Set problem
Print each item below verbatim, omitting the pictures.

The input

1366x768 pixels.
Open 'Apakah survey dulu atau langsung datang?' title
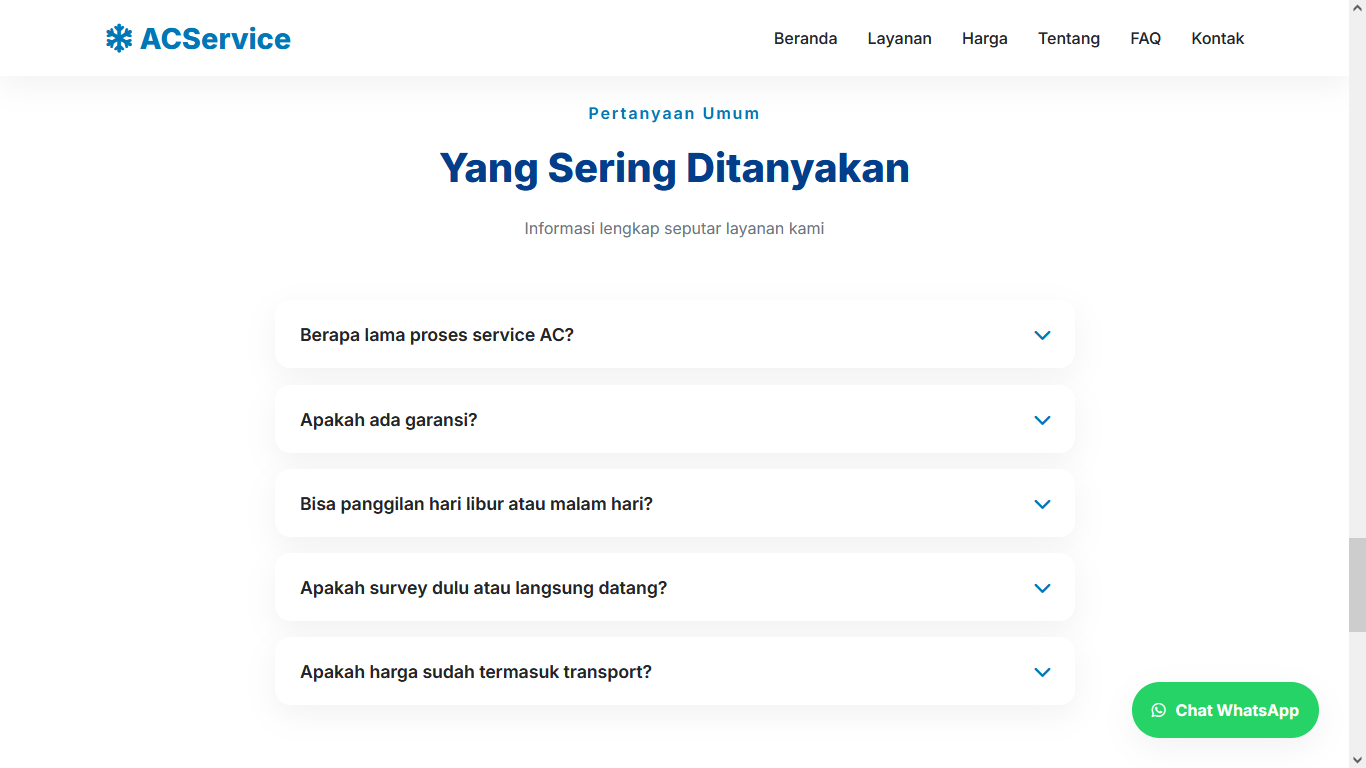pyautogui.click(x=483, y=588)
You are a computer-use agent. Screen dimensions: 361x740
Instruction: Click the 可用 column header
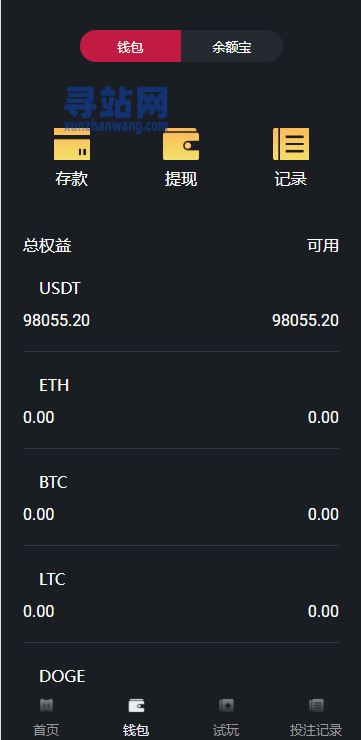(x=323, y=245)
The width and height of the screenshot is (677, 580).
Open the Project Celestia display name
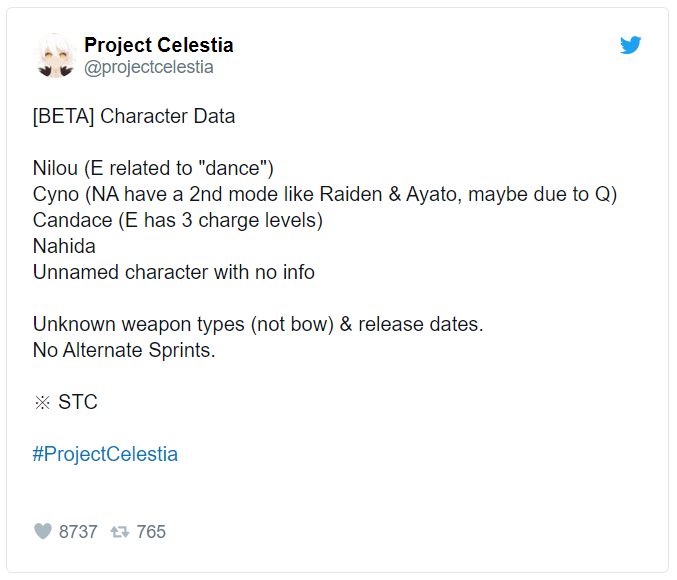click(x=158, y=45)
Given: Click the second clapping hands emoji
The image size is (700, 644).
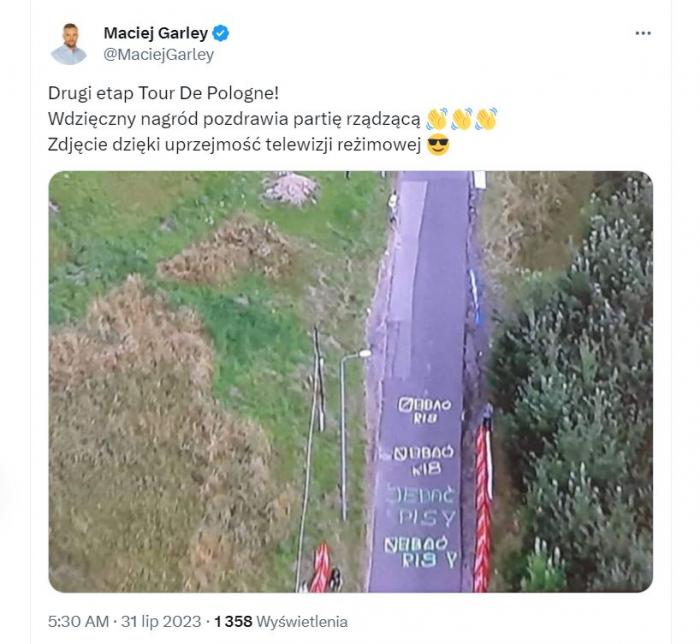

Written answer
1366x768 pixels.
Open 'Apakah survey dulu atau langsung datang?' title
pyautogui.click(x=483, y=588)
You are a computer-use agent. Screen dimensions: 361x740
Instruction: Click the 可用 column header
(x=323, y=245)
The width and height of the screenshot is (677, 580).
Open the Project Celestia display name
click(x=158, y=45)
Given: Click the second clapping hands emoji
The image size is (700, 644).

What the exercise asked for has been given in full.